#### Description of the task:
The reply should hold every record, copied exactly.

#### Listed entries:
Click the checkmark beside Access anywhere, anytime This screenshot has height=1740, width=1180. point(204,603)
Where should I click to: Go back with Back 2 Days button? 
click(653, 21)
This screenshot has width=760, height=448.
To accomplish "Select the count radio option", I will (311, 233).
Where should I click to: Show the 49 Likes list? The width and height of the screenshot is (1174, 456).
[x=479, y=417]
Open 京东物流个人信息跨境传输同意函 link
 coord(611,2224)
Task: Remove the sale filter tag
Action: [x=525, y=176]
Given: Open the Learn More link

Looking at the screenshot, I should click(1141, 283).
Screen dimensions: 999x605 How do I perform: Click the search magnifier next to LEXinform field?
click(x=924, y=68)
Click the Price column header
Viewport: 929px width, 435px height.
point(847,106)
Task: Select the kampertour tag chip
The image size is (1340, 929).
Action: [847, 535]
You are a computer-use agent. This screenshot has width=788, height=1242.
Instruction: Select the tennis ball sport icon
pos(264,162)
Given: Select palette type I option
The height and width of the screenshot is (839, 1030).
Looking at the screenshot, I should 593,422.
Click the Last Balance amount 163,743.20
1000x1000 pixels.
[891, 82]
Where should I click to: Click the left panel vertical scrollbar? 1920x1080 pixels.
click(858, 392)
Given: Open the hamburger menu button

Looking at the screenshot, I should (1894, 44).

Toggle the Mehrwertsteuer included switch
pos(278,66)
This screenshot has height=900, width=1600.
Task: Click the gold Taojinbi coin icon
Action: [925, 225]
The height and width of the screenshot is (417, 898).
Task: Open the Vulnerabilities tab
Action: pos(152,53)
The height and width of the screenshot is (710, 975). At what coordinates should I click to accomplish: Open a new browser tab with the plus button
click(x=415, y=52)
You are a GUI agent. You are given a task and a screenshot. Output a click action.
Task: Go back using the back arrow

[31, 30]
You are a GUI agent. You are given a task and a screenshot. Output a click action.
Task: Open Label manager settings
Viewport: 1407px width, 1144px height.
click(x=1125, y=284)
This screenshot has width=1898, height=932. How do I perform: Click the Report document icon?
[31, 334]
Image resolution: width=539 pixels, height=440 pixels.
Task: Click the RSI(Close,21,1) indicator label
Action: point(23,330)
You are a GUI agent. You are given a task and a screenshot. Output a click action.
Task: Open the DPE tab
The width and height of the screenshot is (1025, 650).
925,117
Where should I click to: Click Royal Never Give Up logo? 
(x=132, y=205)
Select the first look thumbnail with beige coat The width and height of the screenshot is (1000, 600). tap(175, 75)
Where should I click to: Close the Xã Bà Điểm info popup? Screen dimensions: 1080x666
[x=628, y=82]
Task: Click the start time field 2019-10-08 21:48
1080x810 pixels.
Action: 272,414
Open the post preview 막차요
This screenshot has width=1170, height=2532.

#### Result below:
Click the checkmark beside Access anywhere, anytime This screenshot has height=1740, width=1180. point(204,603)
Where should I click to: Go back with Back 2 Days button? 
click(653, 21)
This screenshot has width=760, height=448.
To accomplish "Select the count radio option", I will (311, 233).
Where should I click to: Show the 49 Likes list? The width and height of the screenshot is (1174, 456).
[x=479, y=417]
Open 京东物流个人信息跨境传输同意函 link
 coord(611,2224)
Task: Remove the sale filter tag
Action: [x=525, y=176]
Given: Open the Learn More link

Looking at the screenshot, I should click(1141, 283).
Screen dimensions: 999x605 How do I perform: Click the search magnifier next to LEXinform field?
click(x=924, y=68)
Click the Price column header
Viewport: 929px width, 435px height.
point(847,106)
Task: Select the kampertour tag chip
The image size is (1340, 929).
Action: [847, 535]
You are a computer-use agent. This screenshot has width=788, height=1242.
Instruction: Select the tennis ball sport icon
pos(264,162)
Given: Select palette type I option
The height and width of the screenshot is (839, 1030).
Looking at the screenshot, I should 593,422.
Click the Last Balance amount 163,743.20
1000x1000 pixels.
[891, 82]
Where should I click to: Click the left panel vertical scrollbar? 1920x1080 pixels.
click(858, 392)
Given: Open the hamburger menu button

Looking at the screenshot, I should (1894, 44).

Toggle the Mehrwertsteuer included switch
pos(278,66)
This screenshot has height=900, width=1600.
Task: Click the gold Taojinbi coin icon
Action: [925, 225]
The height and width of the screenshot is (417, 898).
Task: Open the Vulnerabilities tab
Action: pos(152,53)
The height and width of the screenshot is (710, 975). At what coordinates should I click to accomplish: Open a new browser tab with the plus button
click(x=415, y=52)
You are a GUI agent. You are given a task and a screenshot. Output a click action.
Task: Go back using the back arrow

[31, 30]
You are a GUI agent. You are given a task and a screenshot. Output a click action.
Task: Open Label manager settings
Viewport: 1407px width, 1144px height.
click(x=1125, y=284)
This screenshot has width=1898, height=932. How do I perform: Click the Report document icon?
[31, 334]
Image resolution: width=539 pixels, height=440 pixels.
Task: Click the RSI(Close,21,1) indicator label
Action: point(23,330)
You are a GUI agent. You are given a task and a screenshot. Output a click action.
Task: Open the DPE tab
The width and height of the screenshot is (1025, 650).
925,117
Where should I click to: Click Royal Never Give Up logo? 
(x=132, y=205)
Select the first look thumbnail with beige coat The width and height of the screenshot is (1000, 600). tap(175, 75)
Where should I click to: Close the Xã Bà Điểm info popup? Screen dimensions: 1080x666
[x=628, y=82]
Task: Click the start time field 2019-10-08 21:48
1080x810 pixels.
Action: 272,414
Open the post preview 막차요
This screenshot has width=1170, height=2532.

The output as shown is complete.